21. No caso dos autos, guardas municipais estavam em
patrulhamento quando depararam com o paciente em “atitude suspeita”. Por isso,
decidiram abordá-lo e, depois de revista pessoal, encontraram certa quantidade
de drogas no bolso traseiro e nas vestes íntimas dele, o que ensejou a sua
prisão em flagrante delito.
22. Ainda que, eventualmente, se considerasse provável que o réu
ocultasse objetos ilícitos, isto é, que havia fundada suspeita de que ele
escondia drogas, não existia certeza sobre tal situação a ponto de autorizar a
imediata prisão em flagrante por parte de qualquer do povo, com amparo no art.

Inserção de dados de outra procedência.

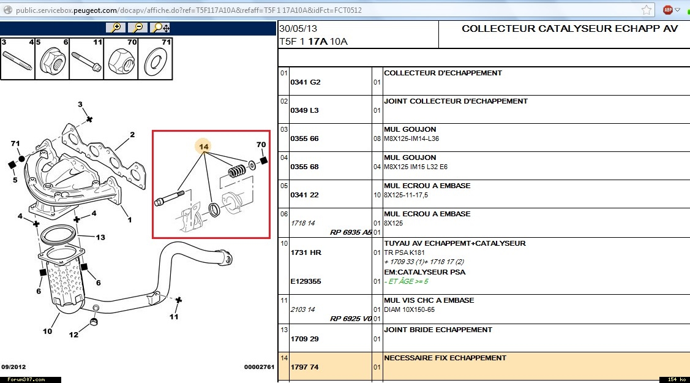
Task: Select part number 0341 G2
Action: [306, 82]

301 do CPP. Tanto que, conforme se depreende da narrativa fática descrita pelas
instâncias ordinárias, só depois de constatado que havia drogas dentro do bolso
e das vestes íntimas do paciente é que se deu voz de prisão em flagrante para
ele, e não antes. E, por não haver sido demonstrada concretamente a existência
de relação clara, direta e imediata com a proteção dos bens, serviços ou
instalações municipais, ou de algum cidadão que os estivesse usando, não estavam
os guardas municipais autorizados, naquela situação, a avaliar a presença da
fundada suspeita e efetuar a busca pessoal no acusado.
23. Ordem concedida para confirmar a liminar deferida e declarar
ilícitas as provas colhidas por meio da busca pessoal, bem como todas as delas
decorrentes e, por consequência, absolver o réu, com fundamento no art. 386,
II, do CPP, da condenação a ele imposta no Processo n.
1500093-71.2022.8.26.0080.
(HC n. 830.530/SP, relator Ministro Rogerio Schietti Cruz,
Terceira Seção, julgado em 27/9/2023, DJe de 4/10/2023.)